Parece claro que el candidato demócrata ha obtenido más votos físicos que el republicano (también lo consiguió Hillary Clinton), pero el actual presidente ha cosechado cuatro millones de sufragios más que en 2016; a pesar de los malísimos resultados de la gestión de la pandemia (nueve millones de contagiados y 230.000 fallecidos) y del pinchazo de la economía, que entró en recesión este verano.
Al margen de la escasa fuerza y empatía de Biden como candidato a presidente, hay que preguntarse ¿qué es lo que lleva a más de 70 millones de estadounidenses a apoyar a un líder atípico, agresivo, mentiroso y desestabilizador? Y la respuesta puede estar en el titular de este artículo: Trump no solo es la causa de la crispación, sino sobre todo su consecuencia.
Nadie como el líder republicano ha sabido leer el sentimiento de los americanos, sus miedos, sus odios y sus esperanzas; su sentido identitario. Ya lo hizo en 2016, cuando derrotó contra todo pronóstico a Hillary Clinton, y lo ha vuelto a hacer ahora, aunque es más que dudoso que al final acabe proclamándose vencedor.

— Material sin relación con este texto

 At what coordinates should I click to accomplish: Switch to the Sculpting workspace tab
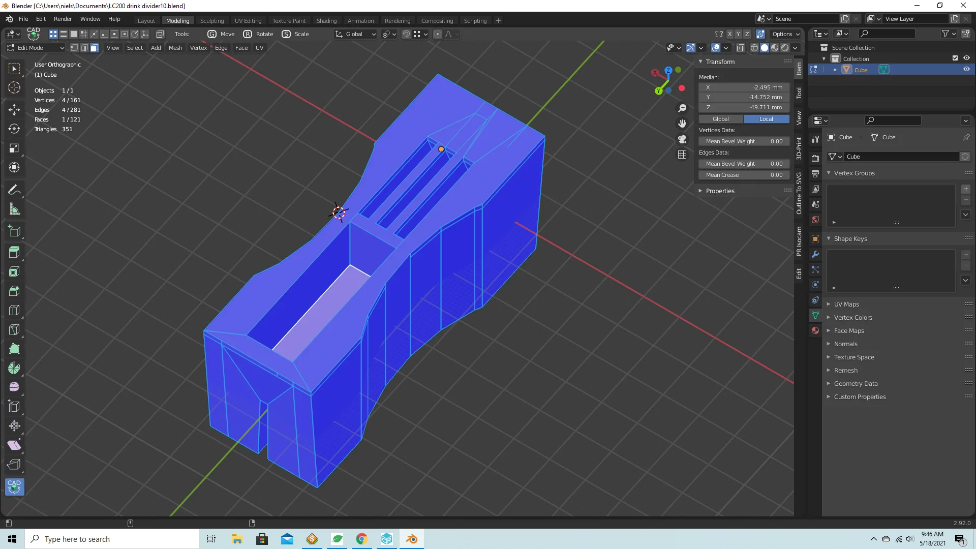coord(211,21)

Elliot Gerson, vicepresidente del prestigioso Aspen Institute, lo explicaba ayer en una entrevista. "Hay una enorme cantidad de alienación, desconfianza, furia, resentimiento, cinismo y conspiraciones en el país", decía, "y Trump ha aprovechado y exagerado el sentimiento de abandono y el resentimiento de personas que han visto cómo su situación en la sociedad caía década tras década". Añadía que durante la campaña no se ha debatido ninguno de los problemas reales de Estados Unidos.
Se ha votado más por los sentimientos que por la razón. Y el eslogan que le llevó a la Casa Blanca hace cuatro años (América grande de nuevo), ha mantenido su vigencia aun en los peores meses de crisis sanitaria, económica y social en el país. Trump se ha apropiado de las incertidumbres de sus ciudadanos y no solo ha mantenido el número de votos de 2016, sino que los ha aumentado.

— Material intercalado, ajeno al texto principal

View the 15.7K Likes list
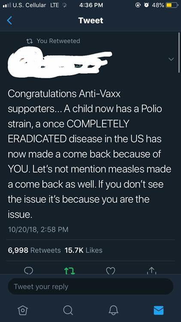 83,250
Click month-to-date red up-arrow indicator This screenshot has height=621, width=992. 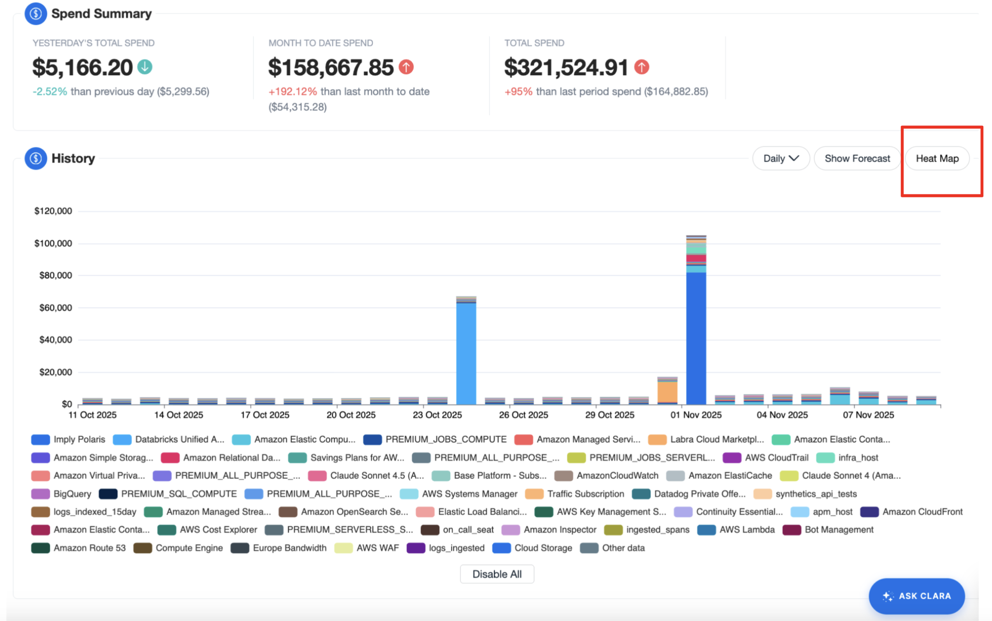coord(406,67)
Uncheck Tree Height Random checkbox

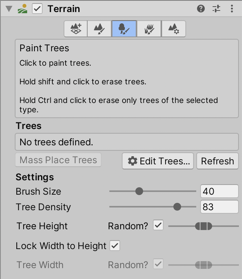tap(158, 225)
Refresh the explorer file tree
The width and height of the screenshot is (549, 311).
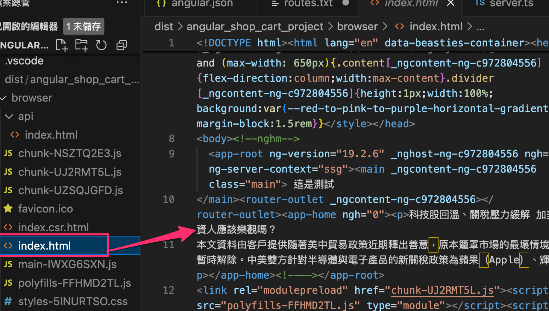tap(101, 45)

Los grandes eslóganes (más falsos que reales), son los que querían escuchar los norteamericanos: guerra a la inmigración ilegal, creación de empleo, bajada de impuestos, poder mundial, fortaleza militar, defensa a la libertad de portar armas, defensa de la industria nacional... ¿Alguien ha hecho balance de sus promesas? No, las élites del partido demócratas son culpables de cierta condescendencia hacia una población herida e irritada. Nunca como ahora ha estado el país tan crispado y polarizado, tan dividido en dos bloques posiblemente irreconciliables. Ese debería el primer objetivo del presidente electo en 2020, sea el que sea: romper esa tendencia que parece imparable al enfrentamiento en los dos grupos en litigio. Un mal que se extiende por otras áreas del mundo, pero que nunca había sido tan real en Estados Unidos. Recuperar el diálogo y el consenso sobre las políticas que deben desarrollar durante los próximos cuatro años. Una legislatura en la que, además, la Cámaras volverán a estar repartidas: el Congreso para los demócratas y el Senado para los republicanos.

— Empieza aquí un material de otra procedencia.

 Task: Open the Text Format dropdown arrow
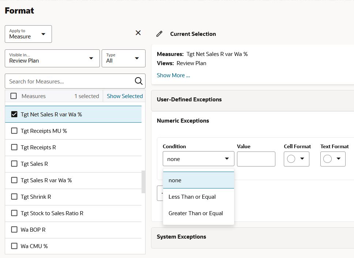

Parece que la reconciliación sería más fácil con Biden como presidente que con Trump. Pero gane quien gane, el nuevo líder mundial deberá afrontar importantes retos. Destacan entre ellos, la lucha contra la pandemia, la salida de las crisis económica, la reconstrucción de las relaciones internacionales, la sanidad, la violencia en las calles fruto del racismo, las tensiones con otras potencias mundiales (sobre todo con China), el papel que debe jugar Estados Unidos en las instituciones multilaterales, el cambio climático y, por encima de todas ellas, la solución a la grave crisis institucional fruto de la desafección de los ciudadanos.
La democracia norteamericana ha quedado herida tras cuatro años de Trump y hay que curarla cuanto antes. Y para ello hay que recuperar la unidad y la estabilidad de la sociedad.